Gosselies, 26 octobre 2011. C’est l’actuel président du conseil d’administration, Pierre Sonveaux, qui est à l’origine du projet de retracer l’historique de la Sonaca au travers d’un livre marquant ses 80 ans d’activités. Et au cours de la préparation de celui-ci, il s’implique de plus en plus à la fois dans la rédaction et la recherche de documents. Ingénieur commercial de formation, il est en charge du dossier Sonaca lorsqu’il dirige le cabinet du ministre-président de la Région wallonne, Robert Collignon, durant la législature 1995-1999. Afin d’en assurer le suivi rapproché, en 1996 il est désigné président du conseil d’administration de la société, position qu’il occupe depuis avec beaucoup d’engagement et de détermination. Il est en outre depuis 2005 président du WAN, Centre wallon de formation en aéronautique, et, depuis 2009, du Pôle de Compétitivité wallon Skywin.
Sonaca 80 ans de passion aéronautique. (Photo Guy Viselé) |
C’est dans les installations de la Sonaca, sur l’aéroport de Charleroi-Gosselies, que nous rencontrons Pierre Taquet, contracts/sales manager, en sa qualité de co-auteur du livre consacré aux 80 ans de l’entreprise.
Pierre Taquet, co-auteur et passionné d’aviation, devant un T-6 Harvard. (Photo Sonaca) |
Pierre Taquet s’intéresse depuis son plus jeune âge à l’aviation, et notamment à son histoire. Il entre à la Sonaca en septembre 1979 en tant qu’ingénieur civil mécanicien de formation, et contribue aux études de l’Airbus A310. Il évoluera progressivement vers la gestion de programmes et le développement des affaires. Son domaine d’action privilégié est le secteur spatial, dont il est un des initiateurs à la Sonaca, et dont il est actuellement responsable.
Les deux auteurs ont voulu marquer la célébration des 80 ans d’existence de Sonaca par l’édition de ce livre, qui suit vingt ans après, l’ouvrage « Une maîtrise certaine du ciel », paru à l’occasion du soixantième anniversaire de l’entreprise, et auquel il emprunte la substance des premiers chapitres.

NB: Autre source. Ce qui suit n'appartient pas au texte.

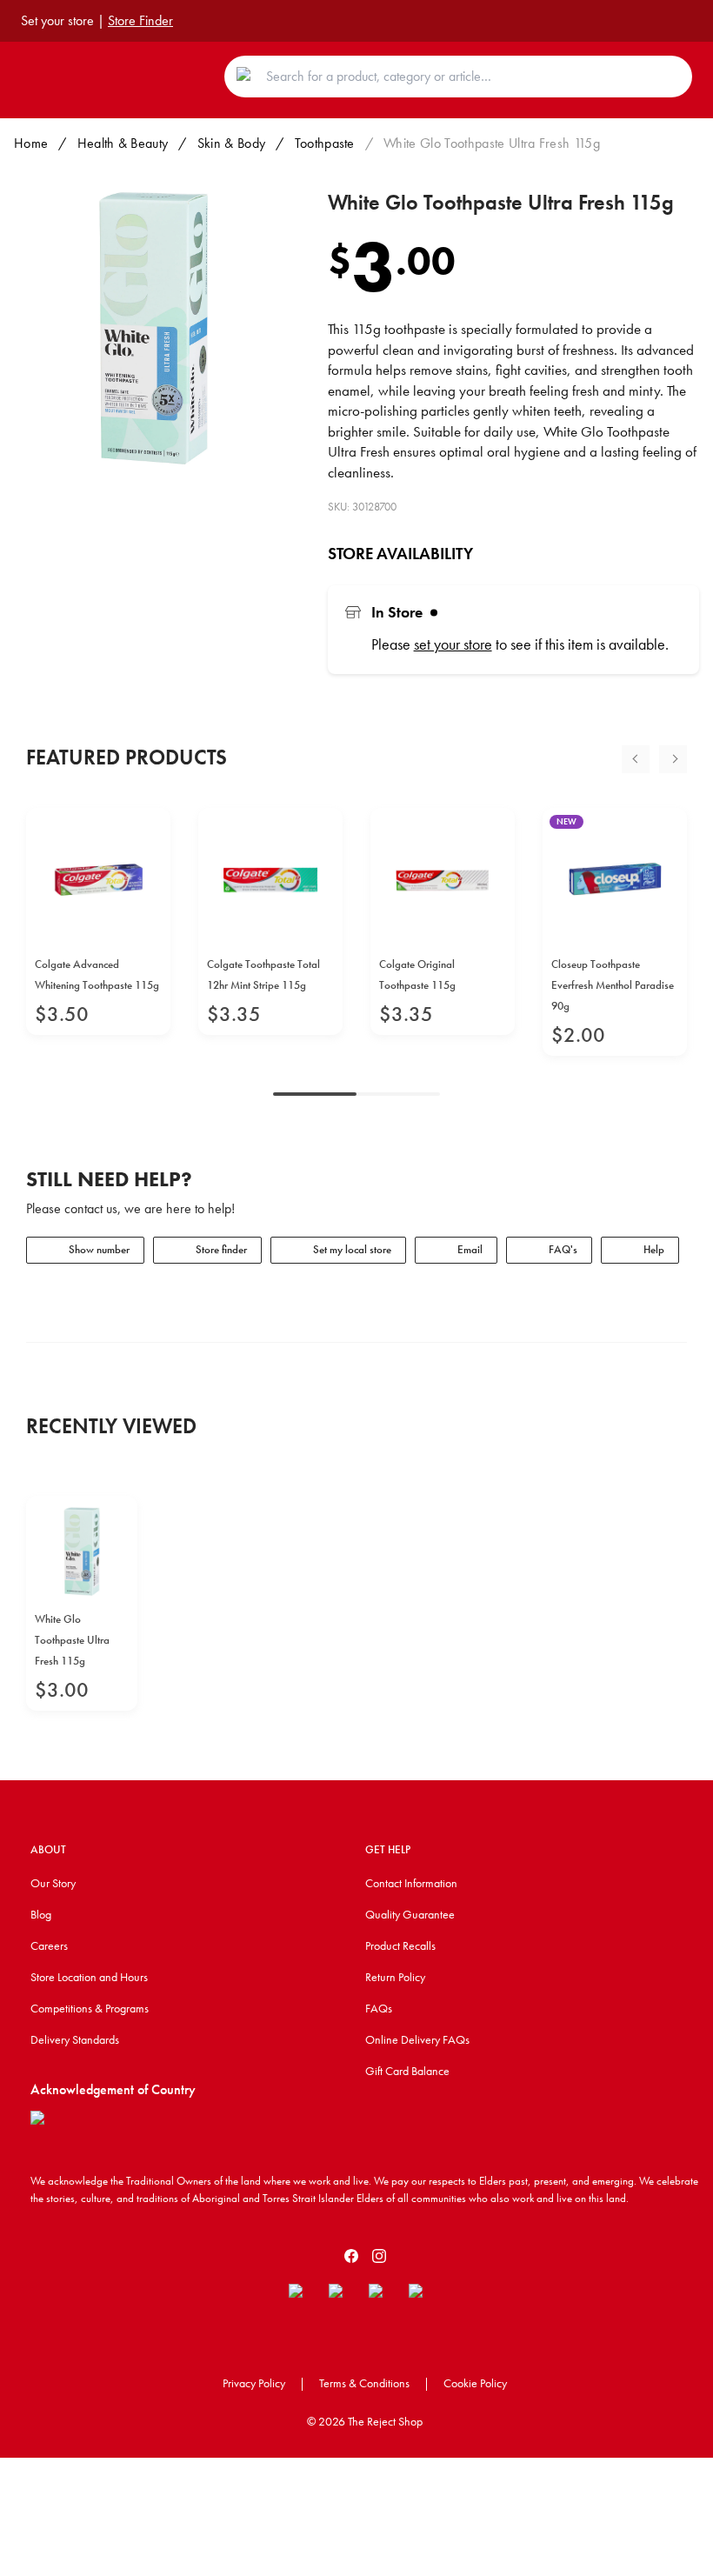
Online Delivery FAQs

C’est en effet en 1931 que naît Fairey Belgique, contrainte de déposer son bilan en 1977, mais qui renaît en 1978 par la reprise de ses activités par une nouvelle société, la Sonaca. Comme le dit Pierre Sonveaux dans son avant-propos, « C’est 80 années de l’histoire de ces deux sociétés dont l’une est l’émanation de l’autre, qui vous sont contées ». Histoire passionnante qui décrit en 26 chapitres l’évolution et les changements profonds d’une entreprise mais aussi de tout le secteur industriel aéronautique. Si la première partie reprend l’historique passionnant des années Fairey, la période 1978 à 2011 décrit les énormes changements qui se sont opérés depuis afin d’adapter l’entreprise aux exigences toujours plus fortes de compétitivité et de globalisation d’un secteur dynamique.
Le début de l’histoire
L’histoire débute par l’implantation de la Sega (Société anonyme d’Entreprises Générales Aéronautiques), à l’initiative du Commandant Jacquet, sur l’aérodrome de Gosselies qui sera inauguré en 1920 par le roi Albert 1er. La Sega lancera la production sous licence des Avia BH-21 de conception tchèque. L’Aéronautique militaire belge envisage son remplacement dès la fin 1929. Ses pilotes sont séduits par les performances du chasseur biplan monoplace anglais Fairey Firefly. Le gouvernement belge en fait son premier choix mais impose que la production se fasse en Belgique. Le constructeur anglais Fairey n’hésite pas et charge un de ses fidèles collaborateurs, belge de surcroît, Ernest Oscar Tips, de créer et de diriger la nouvelle société de droit belge « Avions Fairey SA », formellement constituée le 12 septembre 1931, dont la Sega est également actionnaire. Pas moins de 88 chasseurs Firefly de différents modèles seront construits, suivis par son dérivé , le bombardier léger Fox, dont 199 exemplaires seront produits par Fairey Belgique.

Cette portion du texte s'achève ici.